Useful local endpoints:

  • API service: http://localhost:3000 by default
  • Grafana: http://localhost:3004 by default when the observability profile is enabled
  • PostgreSQL: postgresql://csv_importer:csv_importer@localhost:5432/csv_importer by default
  • Structurizr UI: http://localhost:8080 by default
  • RabbitMQ management: http://localhost:15672 by default
  • RabbitMQ broker: amqp://localhost:5672 by default
  • Dashboard: http://localhost:3005 by default

RabbitMQ uses the credentials from .env. The service containers now stay up behind local /health readiness endpoints that verify the dependencies each service actually owns: import-service, parser-service, and customer-service verify authenticated Postgres and RabbitMQ connectivity, while api-service verifies that import-service is reachable over its internal HTTP boundary. On stack startup, a one-shot flyway container applies the shared Postgres schema from db/migrations before the application services boot.

Useful database commands:

npm run db:migrate
npm run db:validate
npm run db:info

Useful developer-tooling commands:

npm run seed:import
npm run inspect:jobs -- --limit 10
npm run inspect:recovery -- --job-id <job-id>
npm run inspect:staged-rows -- --job-id <job-id>
npm run inspect:outcomes -- --job-id <job-id>
npm run recover:job -- --job-id <job-id>
npm run test:contracts
npm run test:smoke
npm run test:devtools
npm run test:e2e
npm run test:integration

For npm run test:e2e, set NO_COLOR=1 to disable ANSI colors or E2E_VERBOSE_COMPOSE=1 to stream unfiltered docker compose up output.

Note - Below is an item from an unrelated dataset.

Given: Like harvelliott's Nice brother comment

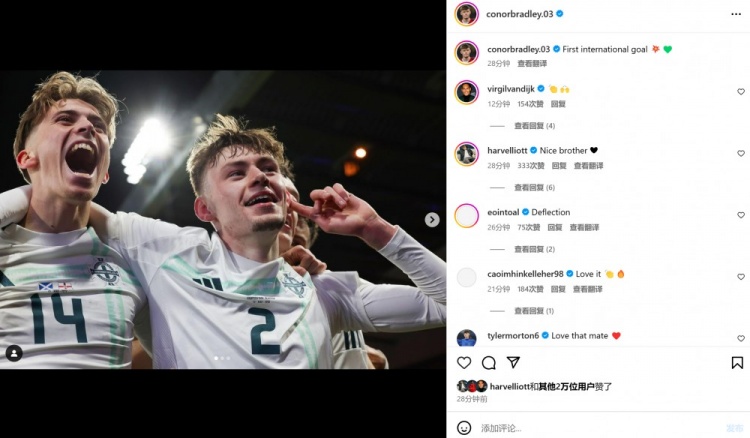Looking at the screenshot, I should (x=741, y=154).
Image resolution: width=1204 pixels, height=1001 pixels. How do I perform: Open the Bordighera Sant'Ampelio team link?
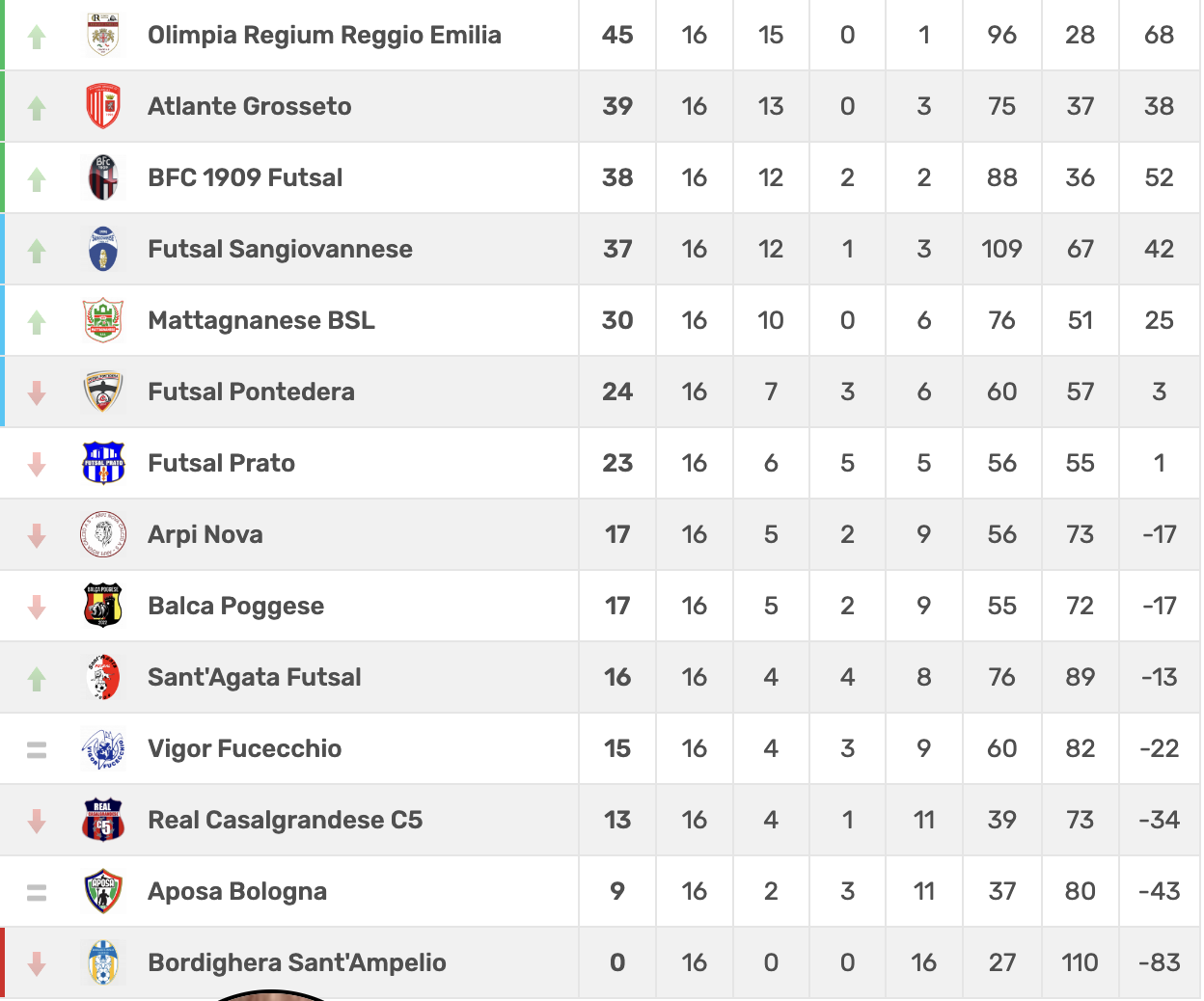click(297, 962)
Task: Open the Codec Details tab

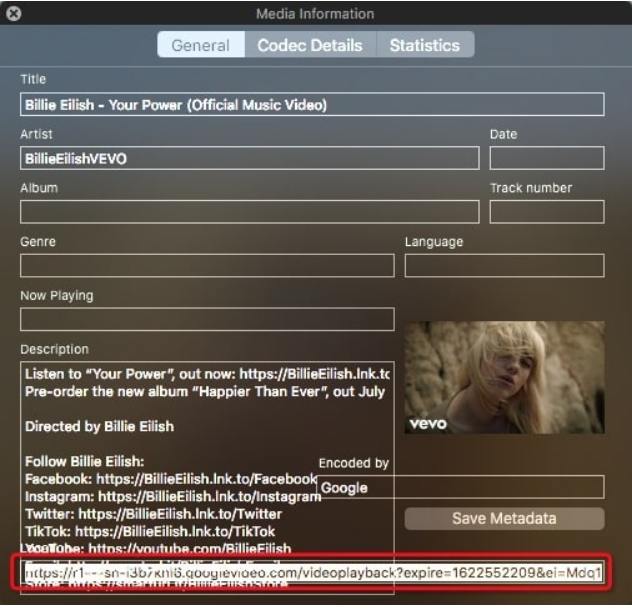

For the workflow-oriented script guide, see scripts/workflow/README.md.

Local Configuration

The local stack uses one root .env file shared by Docker Compose and the service containers.

Config is grouped into:

  • APP_ENV and IMPORT_STORAGE_ROOT
  • root Postgres host, port, database, user, and password for Flyway plus local admin tooling
  • service-owned Postgres connection variables for import-service, parser-service, and customer-service
  • POSTGRES_HOST_PORT, API_SERVICE_HOST_PORT, RABBITMQ_HOST_PORT, RABBITMQ_MANAGEMENT_HOST_PORT, and STRUCTURIZR_PORT for host-published local ports
  • RabbitMQ host, ports, user, and password
  • BROKER_RETRY_DELAYS_MS for the shared delayed retry budget and queue TTLs
  • IMPORT_SERVICE_BASE_URL for the internal api-service to import-service boundary
  • per-service *_SERVICE_NAME, *_SERVICE_LOG_LEVEL, and *_SERVICE_PORT
  • GRAFANA_PORT, GRAFANA_ADMIN_USER, and GRAFANA_ADMIN_PASSWORD for the optional local Grafana UI
  • PARSER_CONSUMER_ENABLED and CUSTOMER_CONSUMER_ENABLED to control which background consumers run locally

The four application services default to: api-service 3000, import-service 3001, parser-service 3002, and customer-service 3003.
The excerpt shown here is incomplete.